Chinese are the unsung heroes of South East Asia, Robert Kuok Memoirs


https://youtu.be/oU0tz-3Uzeg


They are the most amazing economic ants on Earth, ‘Sugar King’ writes in memoir

 Good Chinese business management is second to none; the very best of Chinese management is without compare. I haven’t seen others come near to it in my 70year career. Robert Kuok

The overseas Chinese were the unsung heroes of the region, having helped to build South East Asia to what it is today, said Malaysian tycoon Robert Kuok (pic).

He said that it was the Chinese immigrants who tackled difficult task such as planting and tapping rubber, opening up tin mines, and ran small retail shops which eventually created a new economy around them.
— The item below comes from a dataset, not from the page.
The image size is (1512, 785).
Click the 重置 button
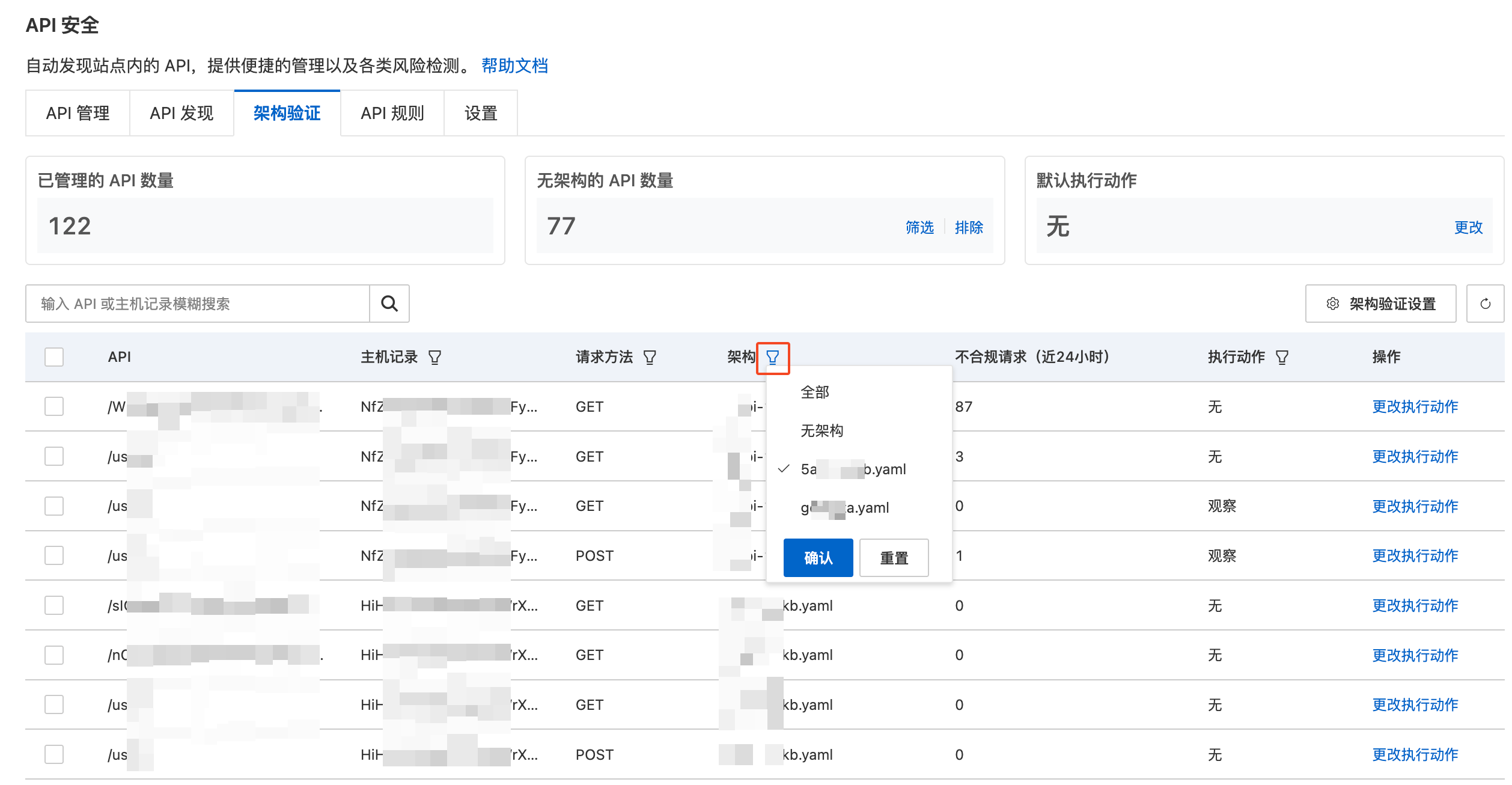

"It was the Chinese who helped build up Southeast Asia. The Indians also played a big role, but the Chinese were the dominant force in helping to build the economy.

"They came very hungry and eager as immigrants, often barefooted and wearing only singlets and trousers. They would do any work available, as an honest income meant they could have food and shelter.

"I will concede that if they are totally penniless, they will do almost anything to get their first seed capital. But once they have some capital, they try very hard to rise above their past and advance their reputations as totally moral, ethical businessmen," Kuok said based on excerpts of his memoir reported in the South China Morning Post .

“Robert Kuok, A Memoir’ is set to be released in Malaysia on Dec 1.

Kuok said the Chinese immigrants were willing to work harder than anyone else and were willing to "eat bitterness", hence, were the most amazing economic ants on earth.

In the extracted memoir published by the South China Morning Post, Kuok, pointed out that if there were any businesses to be done on earth, one can be sure that a Chinese will be there.

"They will know whom to see, what to order, how best to save, how to make money. They don’t need expensive equipment or the trappings of office; they just deliver.

"I can tell you that Chinese businessmen compare notes every waking moment of their lives. There are no true weekends or holidays for them. That’s how they work. Every moment, they are listening, and they have skilfully developed in their own minds – each and every one of them – mental sieves to filter out rubbish and let through valuable information.

"Good Chinese business management is second to none; the very best of Chinese management is without compare. I haven’t seen others come near to it in my 70-year career," he said.

"They flourish without the national, political and financial sponsorship or backing of their host countries. In Southeast Asia, the Chinese are often maltreated and looked down upon. Whether you go to Malaysia, Sumatra or Java, the locals call you Cina – pronounced Chee-na – in a derogatory way," he said.

He added that the Chinese had no "fairy godmothers" financial backers.

"Yet, despite facing these odds, the overseas Chinese, through hard work, endeavour and business shrewdness, are able to produce profits of a type that no other ethnic group operating in the same environment could produce," he said.

Kuok ultimately attributed the Chinese survivability in Southeast Asia to its cultural strength.

"They knew what was right and what was wrong. Even the most uneducated Chinese, through family education, upbringing and social environment, understands the ingredients and consequences of behaviour such as refinement, humility, understatement, coarseness, bragging and arrogance," he said.